As scholarly data increases rapidly, scholarly digital libraries, supplying tremendous scholarly data through convenient online interfaces, become more popular and important tools for researchers. However, because of the limitation of naming convention widely practiced in academic fields, a large number of scholarly publications often suffer with the problem of correctly identifying authors with common names. Especially, the naming conventions such as abbreviating first and middle names make it even harder to identify and distinguish authors with the same representation (i.e. spelling) of names.

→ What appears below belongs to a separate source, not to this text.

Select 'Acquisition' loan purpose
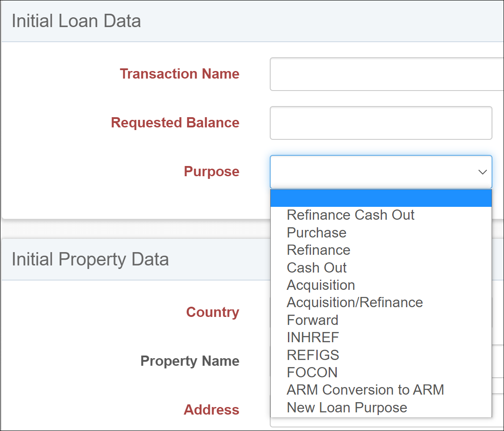The width and height of the screenshot is (504, 431). [321, 285]
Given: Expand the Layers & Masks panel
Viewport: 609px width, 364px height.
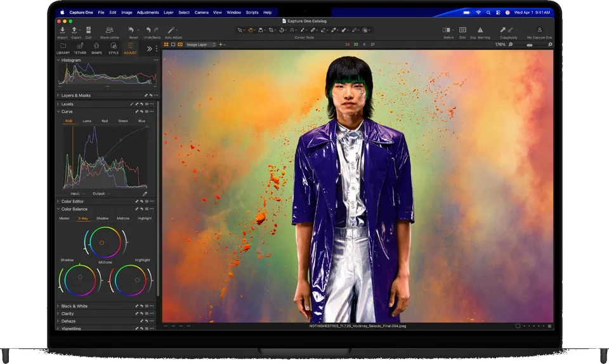Looking at the screenshot, I should (75, 95).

Several disambiguation methods have been suggested to tackle the problem but most of them require less practical inputs such as number of same-named authors, training set, or rich information about papers. Base on assumption that coauthors are likely to write more than one paper together, we propose an autonomous approach to group papers from the same author using the most common information, author lists.
We employ various techniques to achieve the goal. First, we represent the input set of papers as a data matrix and reduce dimension of the matrix to find groups of coauthors who appear frequently together. Second, we devise relative correlation distance measure suitable to the reduced space and apply it to density-based clustering which are used to cluster papers showing similar coauthors. Finally, we adopt a concept of summarization to represent cluster of papers as a single vector.
We evaluate our method using publication records about 11 ambiguous names, and show that our approach results better disambiguation while keeping high purity of clusters compared to other four density-based clustering methods.